WHAT THE TASK ASKS: How do the lines below between the ones holding "Expand the key" and "Task: Click the globe with clock icon", inclusive, read? Give them again exactly, with no other lines.

(Stored records)
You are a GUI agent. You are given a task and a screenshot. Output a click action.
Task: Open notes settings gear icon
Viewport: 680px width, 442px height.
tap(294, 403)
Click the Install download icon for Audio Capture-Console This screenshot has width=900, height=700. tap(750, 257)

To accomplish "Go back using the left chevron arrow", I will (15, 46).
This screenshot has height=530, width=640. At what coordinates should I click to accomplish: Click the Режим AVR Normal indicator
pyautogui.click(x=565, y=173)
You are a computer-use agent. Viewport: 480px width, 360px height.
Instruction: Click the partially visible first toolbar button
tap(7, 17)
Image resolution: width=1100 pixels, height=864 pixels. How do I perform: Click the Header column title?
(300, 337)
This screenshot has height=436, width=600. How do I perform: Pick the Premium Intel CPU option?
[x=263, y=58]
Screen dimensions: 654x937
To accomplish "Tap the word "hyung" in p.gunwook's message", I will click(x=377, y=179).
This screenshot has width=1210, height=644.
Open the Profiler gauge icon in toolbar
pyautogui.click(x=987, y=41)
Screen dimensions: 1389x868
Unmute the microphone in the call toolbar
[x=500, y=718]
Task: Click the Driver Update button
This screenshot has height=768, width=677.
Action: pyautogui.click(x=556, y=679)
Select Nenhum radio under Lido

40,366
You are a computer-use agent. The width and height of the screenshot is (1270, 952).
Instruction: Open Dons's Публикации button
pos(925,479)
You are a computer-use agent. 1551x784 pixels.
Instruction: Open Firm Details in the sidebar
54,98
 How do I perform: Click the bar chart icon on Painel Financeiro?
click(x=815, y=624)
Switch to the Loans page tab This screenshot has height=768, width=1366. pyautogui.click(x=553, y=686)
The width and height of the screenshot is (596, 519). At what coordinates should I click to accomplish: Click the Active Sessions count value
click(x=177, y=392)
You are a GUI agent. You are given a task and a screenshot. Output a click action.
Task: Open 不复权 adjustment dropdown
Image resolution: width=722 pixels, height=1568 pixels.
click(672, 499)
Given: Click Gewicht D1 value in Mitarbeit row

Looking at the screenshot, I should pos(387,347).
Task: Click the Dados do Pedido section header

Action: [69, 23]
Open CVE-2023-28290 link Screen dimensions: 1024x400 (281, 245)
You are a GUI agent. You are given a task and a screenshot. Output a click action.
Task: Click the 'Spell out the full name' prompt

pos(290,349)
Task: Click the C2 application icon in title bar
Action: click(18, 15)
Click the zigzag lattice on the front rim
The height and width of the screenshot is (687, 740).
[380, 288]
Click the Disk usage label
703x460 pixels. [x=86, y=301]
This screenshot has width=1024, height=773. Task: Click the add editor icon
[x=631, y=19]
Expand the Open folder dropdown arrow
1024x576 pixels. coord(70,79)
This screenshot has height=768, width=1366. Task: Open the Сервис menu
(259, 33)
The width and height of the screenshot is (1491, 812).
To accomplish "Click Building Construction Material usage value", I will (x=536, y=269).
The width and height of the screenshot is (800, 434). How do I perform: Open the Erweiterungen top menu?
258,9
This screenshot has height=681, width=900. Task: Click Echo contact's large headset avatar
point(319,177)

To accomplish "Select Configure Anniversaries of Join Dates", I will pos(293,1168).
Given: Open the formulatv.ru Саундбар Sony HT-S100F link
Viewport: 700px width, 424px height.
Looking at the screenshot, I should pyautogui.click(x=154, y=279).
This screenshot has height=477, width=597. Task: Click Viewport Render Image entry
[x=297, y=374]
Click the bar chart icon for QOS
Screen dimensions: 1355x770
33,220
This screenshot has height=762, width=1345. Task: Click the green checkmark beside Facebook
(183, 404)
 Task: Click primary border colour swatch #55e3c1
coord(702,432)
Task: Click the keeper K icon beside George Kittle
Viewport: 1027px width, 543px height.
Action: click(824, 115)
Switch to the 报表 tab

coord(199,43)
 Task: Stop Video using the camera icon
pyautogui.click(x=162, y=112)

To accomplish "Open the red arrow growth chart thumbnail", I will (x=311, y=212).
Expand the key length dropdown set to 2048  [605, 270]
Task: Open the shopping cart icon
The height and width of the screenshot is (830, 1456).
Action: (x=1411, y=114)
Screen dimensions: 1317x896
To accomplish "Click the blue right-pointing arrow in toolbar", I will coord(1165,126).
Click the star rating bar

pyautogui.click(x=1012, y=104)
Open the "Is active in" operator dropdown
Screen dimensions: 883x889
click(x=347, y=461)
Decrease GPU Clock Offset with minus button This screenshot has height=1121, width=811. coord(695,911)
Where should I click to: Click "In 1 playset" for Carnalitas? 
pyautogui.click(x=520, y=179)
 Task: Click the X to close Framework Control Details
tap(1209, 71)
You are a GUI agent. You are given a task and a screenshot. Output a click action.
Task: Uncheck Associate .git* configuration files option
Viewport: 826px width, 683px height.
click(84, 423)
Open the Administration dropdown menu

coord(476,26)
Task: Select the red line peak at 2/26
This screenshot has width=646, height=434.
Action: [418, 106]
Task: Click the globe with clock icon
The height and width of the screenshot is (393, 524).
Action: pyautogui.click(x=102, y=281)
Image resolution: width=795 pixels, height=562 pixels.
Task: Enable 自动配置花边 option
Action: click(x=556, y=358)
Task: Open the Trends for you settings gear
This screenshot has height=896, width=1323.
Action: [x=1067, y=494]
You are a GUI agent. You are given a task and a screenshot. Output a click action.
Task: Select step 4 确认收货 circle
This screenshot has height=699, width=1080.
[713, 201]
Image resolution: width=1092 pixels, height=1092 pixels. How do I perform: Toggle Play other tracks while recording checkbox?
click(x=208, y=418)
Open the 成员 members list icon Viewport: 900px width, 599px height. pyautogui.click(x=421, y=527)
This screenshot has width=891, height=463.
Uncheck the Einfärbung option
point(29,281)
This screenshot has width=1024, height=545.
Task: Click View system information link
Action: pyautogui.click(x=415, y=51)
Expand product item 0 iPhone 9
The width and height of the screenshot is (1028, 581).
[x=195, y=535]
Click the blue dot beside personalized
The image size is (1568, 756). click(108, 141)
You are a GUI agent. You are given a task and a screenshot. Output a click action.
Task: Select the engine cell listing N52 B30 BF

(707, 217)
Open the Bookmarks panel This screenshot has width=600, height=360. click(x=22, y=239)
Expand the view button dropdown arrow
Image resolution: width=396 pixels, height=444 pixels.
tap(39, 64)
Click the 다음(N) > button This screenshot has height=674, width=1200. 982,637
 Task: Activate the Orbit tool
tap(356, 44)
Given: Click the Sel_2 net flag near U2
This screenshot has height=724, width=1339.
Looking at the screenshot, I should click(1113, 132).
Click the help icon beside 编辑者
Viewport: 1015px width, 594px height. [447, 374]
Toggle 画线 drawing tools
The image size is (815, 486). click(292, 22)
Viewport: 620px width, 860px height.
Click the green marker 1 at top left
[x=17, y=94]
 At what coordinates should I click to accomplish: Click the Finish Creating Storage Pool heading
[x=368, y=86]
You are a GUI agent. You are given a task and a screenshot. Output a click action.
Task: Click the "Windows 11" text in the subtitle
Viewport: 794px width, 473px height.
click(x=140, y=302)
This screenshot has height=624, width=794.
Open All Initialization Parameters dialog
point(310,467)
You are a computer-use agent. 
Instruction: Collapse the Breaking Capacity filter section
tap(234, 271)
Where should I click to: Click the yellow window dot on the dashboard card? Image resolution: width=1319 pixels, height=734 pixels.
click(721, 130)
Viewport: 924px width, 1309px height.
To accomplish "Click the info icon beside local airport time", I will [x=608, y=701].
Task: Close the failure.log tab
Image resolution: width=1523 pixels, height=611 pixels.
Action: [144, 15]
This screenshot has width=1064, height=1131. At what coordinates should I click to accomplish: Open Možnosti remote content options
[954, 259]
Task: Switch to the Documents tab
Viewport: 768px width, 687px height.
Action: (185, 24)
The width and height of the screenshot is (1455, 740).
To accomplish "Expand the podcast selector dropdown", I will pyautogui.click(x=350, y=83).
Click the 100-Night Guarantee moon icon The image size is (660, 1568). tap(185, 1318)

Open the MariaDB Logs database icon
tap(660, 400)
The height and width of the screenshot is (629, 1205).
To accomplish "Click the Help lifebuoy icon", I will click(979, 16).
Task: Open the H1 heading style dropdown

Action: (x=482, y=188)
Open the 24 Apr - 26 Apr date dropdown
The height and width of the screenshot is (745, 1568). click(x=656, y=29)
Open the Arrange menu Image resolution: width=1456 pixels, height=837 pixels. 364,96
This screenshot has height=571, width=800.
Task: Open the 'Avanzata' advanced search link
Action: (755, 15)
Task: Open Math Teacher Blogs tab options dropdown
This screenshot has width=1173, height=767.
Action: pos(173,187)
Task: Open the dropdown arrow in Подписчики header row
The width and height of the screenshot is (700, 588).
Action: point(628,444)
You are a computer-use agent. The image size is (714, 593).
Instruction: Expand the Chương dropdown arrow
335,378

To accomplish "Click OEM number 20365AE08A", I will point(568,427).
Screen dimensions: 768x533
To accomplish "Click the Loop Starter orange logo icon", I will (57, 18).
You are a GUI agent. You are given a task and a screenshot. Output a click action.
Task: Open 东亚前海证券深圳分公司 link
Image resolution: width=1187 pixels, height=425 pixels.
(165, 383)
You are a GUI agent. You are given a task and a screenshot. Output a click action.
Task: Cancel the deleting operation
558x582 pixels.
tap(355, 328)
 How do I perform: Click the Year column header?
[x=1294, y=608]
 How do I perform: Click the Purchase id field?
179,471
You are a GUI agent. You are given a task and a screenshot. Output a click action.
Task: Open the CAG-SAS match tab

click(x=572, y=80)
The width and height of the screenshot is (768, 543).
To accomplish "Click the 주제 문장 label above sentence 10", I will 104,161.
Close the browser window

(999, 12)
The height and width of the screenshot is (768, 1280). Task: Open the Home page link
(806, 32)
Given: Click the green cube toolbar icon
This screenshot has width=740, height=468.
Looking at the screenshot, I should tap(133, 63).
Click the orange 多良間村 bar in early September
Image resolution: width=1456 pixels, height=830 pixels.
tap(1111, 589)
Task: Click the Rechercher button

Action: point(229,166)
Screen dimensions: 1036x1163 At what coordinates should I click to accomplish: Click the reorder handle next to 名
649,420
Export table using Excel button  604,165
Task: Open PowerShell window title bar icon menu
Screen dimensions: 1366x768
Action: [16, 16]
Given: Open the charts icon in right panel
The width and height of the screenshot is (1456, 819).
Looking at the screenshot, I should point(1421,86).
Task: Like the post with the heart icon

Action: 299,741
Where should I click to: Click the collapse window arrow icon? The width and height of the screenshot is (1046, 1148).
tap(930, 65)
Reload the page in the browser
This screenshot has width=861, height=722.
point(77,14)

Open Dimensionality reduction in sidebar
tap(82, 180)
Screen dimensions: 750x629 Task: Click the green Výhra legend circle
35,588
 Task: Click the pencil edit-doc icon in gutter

YOUR SOLUTION:
Expand the key length dropdown set to 2048  [605, 270]
Task: Open the shopping cart icon
The height and width of the screenshot is (830, 1456).
Action: (x=1411, y=114)
Screen dimensions: 1317x896
To accomplish "Click the blue right-pointing arrow in toolbar", I will coord(1165,126).
Click the star rating bar

pyautogui.click(x=1012, y=104)
Open the "Is active in" operator dropdown
Screen dimensions: 883x889
click(x=347, y=461)
Decrease GPU Clock Offset with minus button This screenshot has height=1121, width=811. coord(695,911)
Where should I click to: Click "In 1 playset" for Carnalitas? 
pyautogui.click(x=520, y=179)
 Task: Click the X to close Framework Control Details
tap(1209, 71)
You are a GUI agent. You are given a task and a screenshot. Output a click action.
Task: Uncheck Associate .git* configuration files option
Viewport: 826px width, 683px height.
click(84, 423)
Open the Administration dropdown menu

coord(476,26)
Task: Select the red line peak at 2/26
This screenshot has width=646, height=434.
Action: [418, 106]
Task: Click the globe with clock icon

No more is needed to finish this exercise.